Other colleges tried their hands at designing grading systems as well. Four-point scales were changed to nine-point scales. The University of Michigan tried a simple P for “passing,” C for “conditioned” and A for “absent” in the 1860s. Other schools tried a series of Divisions, Classes and other organizational concepts that usually revolved around a 100-point scale in one way or another. In the case of Harvard, the school tried nearly all of the above, even going back to a basic “Passed with Distinction,” “Passed” or “Failed” system in 1895.
Harvard also had the first letter-based grade, according to a reference in 1883. A student earned a B grade, although that grading system didn’t really take hold until Mount Holyoke adopted it in 1897. As with today’s grades, the letters were basically shorthand for positions on a 100-point scale, although many were more narrowly defined than many schools currently use, being limited to a five-point range. Another difference that this scale went from A to E, with the latter signifying a failing grade for any score lower than 75 percent. Mount Holyoke adjusted their scale the following year, promoting E to passing and adding the now infamous F to signify failure. Obviously, E didn’t last as long as the other letters, possibly for the slightly silly reason that it could be read as “excellent” right next to F‘s “failure,” although why that bit of branding needed addressing while A through D had no real meaning isn’t clear. Still, a scale that can’t even follow proper alphabetization seems somehow appropriate, highlighting how arbitrary these grades can be.

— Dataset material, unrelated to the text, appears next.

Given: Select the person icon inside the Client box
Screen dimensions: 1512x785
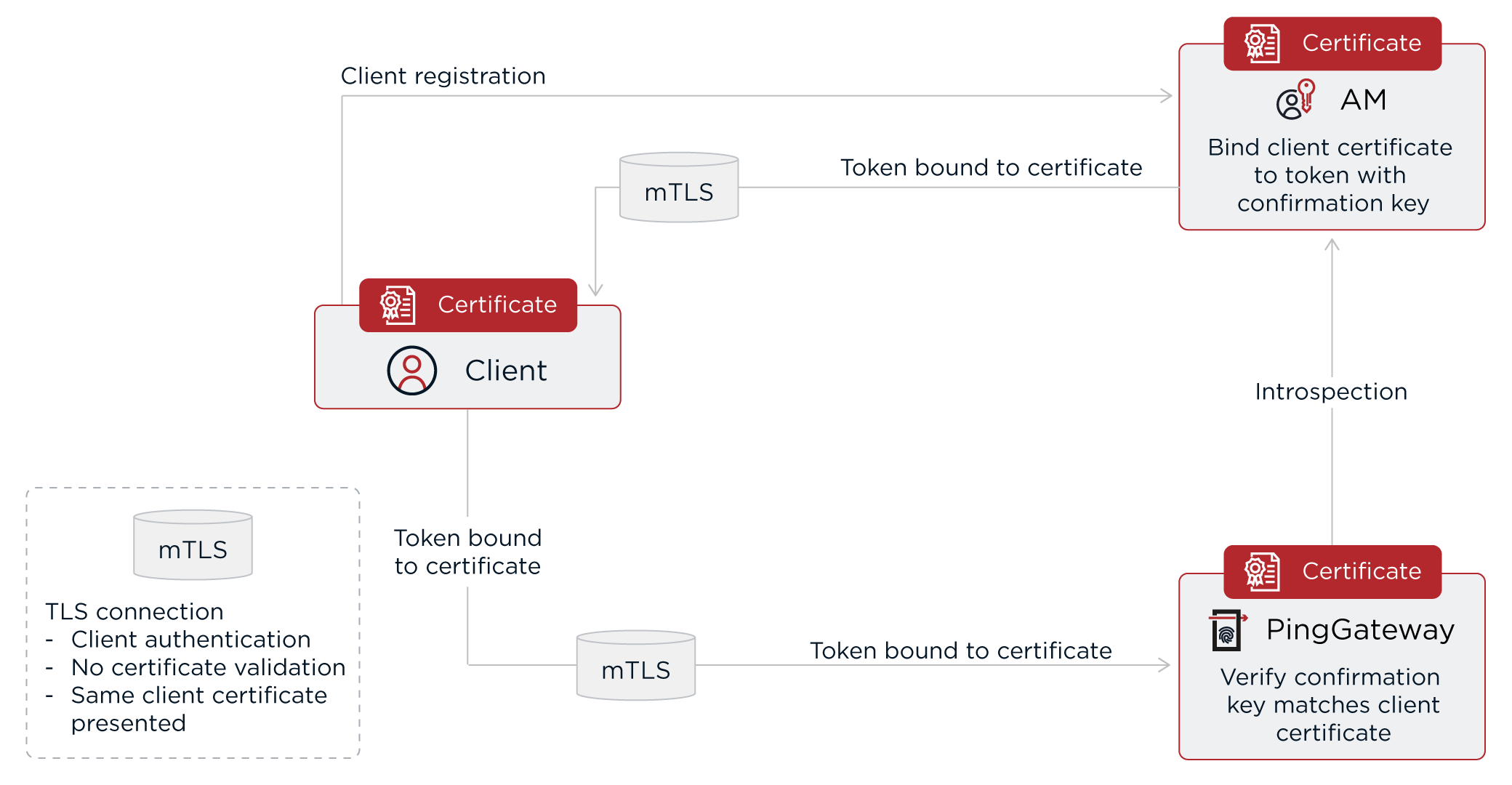Looking at the screenshot, I should click(411, 369).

Transferable grades that take less time
So if grades are abstract shortcuts without real meaning, how did they catch on? While early students of Harvard could expect fairly exclusive, intimate academic communities, changes in primary education in the 20th century drastically altered how much time a teacher could spend on each student’s work. For the first time, laws required children to attend school, which when coupled with waves of immigration, meant that the number of students needing evaluation skyrocketed. Starting in 1870, the number of public high schools alone grew by 2,000 percent, reaching 10,000 schools in 1910. Teachers needed a consistent way to rate students’ performance, both for efficiency and to make grades a useful metric between schools. They haven’t always lived up to those promises, and many teachers today would like to be able to provide more personal feedback to their students. In the mean time, I’m morbidly hoping someone will start using loading bars, experience points and maybe unlockable achievements from video game interfaces, just to build a sense of progression in students’ work. At the very least, they seem as helpful and motivating as being called “worst” in Latin.